Posted 5/27/2016 12:23 AM (GMT 0)
So I've been under a lot of stress and pressure since January of this year from work, among others things, but mostly work. However for the most part I've been able to hold it together. However today I feel like I'm losing control and have bad case of health anxiety. Firstly I didn't leave work until 12:30 am last night, got to bed finally around 4am, had to be back up at 8am to be back at work at 9am. I'm currently stuck in the office until midnight again, because we have a product release tomorrow. It all started this afternoon when I went to Starbucks with a coworker, and while we were standing by the counter waiting for our coffee I had a bad headache suddenly come from no where. I felt disoriented, tired, and had trouble thinking / concentrating. When we got back to the office I felt really tired and just completely drained. I was zoning out and having trouble thinking. I took and advil which seemed to help a bit. A little bit later I started having neck discomfort, aches on the right front side, can't tell if its a muscle but its basically right where the jugular is.

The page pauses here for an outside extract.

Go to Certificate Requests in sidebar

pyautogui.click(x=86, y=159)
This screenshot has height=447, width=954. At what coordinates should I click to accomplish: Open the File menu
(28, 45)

Now I'm scared I might have had a mini stroke or something, and I have some kind of blood clot in my neck and I'm going to have a full blown stroke. I googled, which was a mistake, and read an article on how a women in her 20s had a stroke from a blood clot from a neck injury. I'm currently doing physical therapy from my back neck and upper back from work. Now I've convinced myself that maybe doing something there caused damage to the veins in my neck.
I know I'm stressed, haven't slept, and have had anxiety issues in the past so I've tried to stay calm. I'm 28, 6ft 225 pounds, and workout 30 minutes of intense cardio every day. I had extensive heart testing 3-4 years ago when I had my first panic attack. I would imagine my risk is very low but I can't convince myself.
Am I going crazy? Any advice or feedback would be appreciated. I didn't go ER or anything because I don't want to feed the anxiety like I did in the past. 3-4 years ago I went to ER 3-4 times before I finally accepted it was anxiety. Its so hard because anxiety to mimic the symptoms of so many life threatening / altering conditions.